++++ TEXTE FOURNI ++++

Réduire la distance avec les spécialistes institués

Prendre ses distances, aussitôt ou au fur et à mesure, tel est donc le mot d’ordre de ces porteurs de parts insatisfaits, voire déçus. Car la déception vis-à-vis autrui confine souvent à une déception vis-à-vis de soi-même 566 . Par-delà les déficiences constatées et condamnées, ils s’en veulent de s’être laissé prendre au piège ou d’avoir manqué de discernement.

Pour autant, la majorité des porteurs des parts voyage rarement seule. Quel que soit son niveau d’intervention, le praticien, armé de son autorité, ne se trouve jamais très loin. Il conseille, il assiste, il socialise, il recolle les morceaux le cas échéant. De ce fait, lorsqu’ils ne peuvent pas tout à fait prendre leurs distances, d’aucuns essayent de réduire la distance sociale qui les isole des ces experts peu ou prou réputés et détenteurs d’un précieux savoir. L’autorité peut susciter des frustrations ou un complexe d’infériorité qui mettent à mal un certain culte de la liberté individuelle. Pour déjouer d’éventuelles afflictions, rester lucide, il est des porteurs de parts qui bousculent les compétences des praticiens, manient la provocation et/ou acquièrent des connaissances « encyclopédiques » sur la SCI.

++++

CONSIGNES ÉCRITES:
[1] Recopiez le texte fourni de « Réduire la distance avec » à « manqué de discernement. » en substituant « désillusion » à « déception ».
[2] Reproduisez à l'identique les entrées depuis leur début jusqu'à la ligne contenant « Start (180, 60) », celle-ci comprise.

++++ DONNÉES FOURNIES ++++

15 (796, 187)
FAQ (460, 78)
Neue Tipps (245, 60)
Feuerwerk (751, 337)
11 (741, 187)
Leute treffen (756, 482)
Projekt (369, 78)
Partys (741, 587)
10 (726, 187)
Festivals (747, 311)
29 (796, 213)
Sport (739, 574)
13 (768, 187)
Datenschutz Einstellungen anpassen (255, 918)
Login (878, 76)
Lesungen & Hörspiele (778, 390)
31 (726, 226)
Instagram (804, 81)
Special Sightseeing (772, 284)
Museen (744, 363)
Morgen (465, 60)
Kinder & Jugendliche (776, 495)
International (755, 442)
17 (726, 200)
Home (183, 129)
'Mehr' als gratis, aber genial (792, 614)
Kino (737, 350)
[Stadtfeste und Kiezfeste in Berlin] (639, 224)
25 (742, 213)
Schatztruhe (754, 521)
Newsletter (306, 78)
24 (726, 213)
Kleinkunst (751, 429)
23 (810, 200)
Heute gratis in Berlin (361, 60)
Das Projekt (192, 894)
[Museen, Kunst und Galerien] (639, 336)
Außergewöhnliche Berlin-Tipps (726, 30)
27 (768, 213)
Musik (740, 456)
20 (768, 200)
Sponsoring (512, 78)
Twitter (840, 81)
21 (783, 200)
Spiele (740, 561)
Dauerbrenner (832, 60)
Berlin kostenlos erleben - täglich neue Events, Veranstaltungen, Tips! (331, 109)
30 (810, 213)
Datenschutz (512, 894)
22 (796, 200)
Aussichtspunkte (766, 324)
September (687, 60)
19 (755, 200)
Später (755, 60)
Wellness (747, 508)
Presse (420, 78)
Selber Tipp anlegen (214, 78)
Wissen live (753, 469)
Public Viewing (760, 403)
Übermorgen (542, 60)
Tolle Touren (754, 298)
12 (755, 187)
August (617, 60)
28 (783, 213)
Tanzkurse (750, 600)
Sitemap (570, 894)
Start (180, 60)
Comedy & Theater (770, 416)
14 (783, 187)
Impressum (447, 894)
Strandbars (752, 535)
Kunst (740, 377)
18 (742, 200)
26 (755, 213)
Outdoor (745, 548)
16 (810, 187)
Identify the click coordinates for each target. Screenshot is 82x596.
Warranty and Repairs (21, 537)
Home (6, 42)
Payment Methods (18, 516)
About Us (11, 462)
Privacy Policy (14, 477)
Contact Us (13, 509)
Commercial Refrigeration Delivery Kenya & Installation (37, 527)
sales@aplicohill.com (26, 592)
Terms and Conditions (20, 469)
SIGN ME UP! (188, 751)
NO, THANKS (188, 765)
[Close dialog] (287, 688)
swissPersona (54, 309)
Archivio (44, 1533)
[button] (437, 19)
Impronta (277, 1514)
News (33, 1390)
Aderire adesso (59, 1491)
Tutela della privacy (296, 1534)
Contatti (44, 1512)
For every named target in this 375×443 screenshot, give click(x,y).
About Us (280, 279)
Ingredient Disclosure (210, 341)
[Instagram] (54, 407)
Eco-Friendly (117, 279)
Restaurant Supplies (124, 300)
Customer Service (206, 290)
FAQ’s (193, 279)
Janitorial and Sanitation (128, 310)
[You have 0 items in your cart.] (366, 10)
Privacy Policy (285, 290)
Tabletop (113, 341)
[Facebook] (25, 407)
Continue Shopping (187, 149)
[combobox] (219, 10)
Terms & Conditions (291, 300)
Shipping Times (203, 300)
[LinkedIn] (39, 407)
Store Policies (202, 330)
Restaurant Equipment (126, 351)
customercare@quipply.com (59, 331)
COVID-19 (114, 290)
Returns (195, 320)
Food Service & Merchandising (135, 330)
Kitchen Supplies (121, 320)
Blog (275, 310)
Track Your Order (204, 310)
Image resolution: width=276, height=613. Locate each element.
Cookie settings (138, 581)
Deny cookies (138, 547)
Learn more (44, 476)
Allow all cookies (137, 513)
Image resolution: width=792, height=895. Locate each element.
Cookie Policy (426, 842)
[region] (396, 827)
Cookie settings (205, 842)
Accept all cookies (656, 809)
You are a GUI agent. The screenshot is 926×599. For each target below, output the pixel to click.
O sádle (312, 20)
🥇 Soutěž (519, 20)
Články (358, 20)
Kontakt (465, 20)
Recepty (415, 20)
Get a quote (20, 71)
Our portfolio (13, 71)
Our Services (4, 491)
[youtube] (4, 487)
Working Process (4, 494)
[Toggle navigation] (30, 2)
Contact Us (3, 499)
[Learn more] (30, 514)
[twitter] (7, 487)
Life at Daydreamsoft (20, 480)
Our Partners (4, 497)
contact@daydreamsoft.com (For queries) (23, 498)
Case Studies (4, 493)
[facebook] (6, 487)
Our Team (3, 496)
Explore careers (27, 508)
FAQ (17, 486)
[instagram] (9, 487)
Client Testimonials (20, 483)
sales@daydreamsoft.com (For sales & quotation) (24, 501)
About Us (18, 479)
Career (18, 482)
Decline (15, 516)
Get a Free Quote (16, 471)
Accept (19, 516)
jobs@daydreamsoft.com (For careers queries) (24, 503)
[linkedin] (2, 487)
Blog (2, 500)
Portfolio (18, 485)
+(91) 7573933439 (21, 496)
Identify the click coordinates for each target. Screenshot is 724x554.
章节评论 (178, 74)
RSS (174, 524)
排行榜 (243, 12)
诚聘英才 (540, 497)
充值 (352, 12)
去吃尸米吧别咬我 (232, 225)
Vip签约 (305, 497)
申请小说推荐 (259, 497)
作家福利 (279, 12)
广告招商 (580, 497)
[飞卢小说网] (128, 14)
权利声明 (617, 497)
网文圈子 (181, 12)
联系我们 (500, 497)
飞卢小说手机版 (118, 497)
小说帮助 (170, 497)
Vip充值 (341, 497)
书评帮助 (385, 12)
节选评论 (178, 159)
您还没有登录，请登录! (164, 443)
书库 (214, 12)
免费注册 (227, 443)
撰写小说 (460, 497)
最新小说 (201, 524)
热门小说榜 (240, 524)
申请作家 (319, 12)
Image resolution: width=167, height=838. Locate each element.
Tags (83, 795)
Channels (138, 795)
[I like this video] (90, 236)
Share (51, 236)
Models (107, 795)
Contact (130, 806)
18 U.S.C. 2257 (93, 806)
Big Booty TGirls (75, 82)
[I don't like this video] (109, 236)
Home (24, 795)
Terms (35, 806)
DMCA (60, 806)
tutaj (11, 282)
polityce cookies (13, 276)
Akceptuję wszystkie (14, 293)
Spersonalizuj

++++

CORRIGÉ:
[1]
Réduire la distance avec les spécialistes institués

Prendre ses distances, aussitôt ou au fur et à mesure, tel est donc le mot d’ordre de ces porteurs de parts insatisfaits, voire déçus. Car la désillusion vis-à-vis autrui confine souvent à une désillusion vis-à-vis de soi-même 566 . Par-delà les déficiences constatées et condamnées, ils s’en veulent de s’être laissé prendre au piège ou d’avoir manqué de discernement.

[2]
15 (796, 187)
FAQ (460, 78)
Neue Tipps (245, 60)
Feuerwerk (751, 337)
11 (741, 187)
Leute treffen (756, 482)
Projekt (369, 78)
Partys (741, 587)
10 (726, 187)
Festivals (747, 311)
29 (796, 213)
Sport (739, 574)
13 (768, 187)
Datenschutz Einstellungen anpassen (255, 918)
Login (878, 76)
Lesungen & Hörspiele (778, 390)
31 (726, 226)
Instagram (804, 81)
Special Sightseeing (772, 284)
Museen (744, 363)
Morgen (465, 60)
Kinder & Jugendliche (776, 495)
International (755, 442)
17 (726, 200)
Home (183, 129)
'Mehr' als gratis, aber genial (792, 614)
Kino (737, 350)
[Stadtfeste und Kiezfeste in Berlin] (639, 224)
25 (742, 213)
Schatztruhe (754, 521)
Newsletter (306, 78)
24 (726, 213)
Kleinkunst (751, 429)
23 (810, 200)
Heute gratis in Berlin (361, 60)
Das Projekt (192, 894)
[Museen, Kunst und Galerien] (639, 336)
Außergewöhnliche Berlin-Tipps (726, 30)
27 (768, 213)
Musik (740, 456)
20 (768, 200)
Sponsoring (512, 78)
Twitter (840, 81)
21 (783, 200)
Spiele (740, 561)
Dauerbrenner (832, 60)
Berlin kostenlos erleben - täglich neue Events, Veranstaltungen, Tips! (331, 109)
30 (810, 213)
Datenschutz (512, 894)
22 (796, 200)
Aussichtspunkte (766, 324)
September (687, 60)
19 (755, 200)
Später (755, 60)
Wellness (747, 508)
Presse (420, 78)
Selber Tipp anlegen (214, 78)
Wissen live (753, 469)
Public Viewing (760, 403)
Übermorgen (542, 60)
Tolle Touren (754, 298)
12 (755, 187)
August (617, 60)
28 (783, 213)
Tanzkurse (750, 600)
Sitemap (570, 894)
Start (180, 60)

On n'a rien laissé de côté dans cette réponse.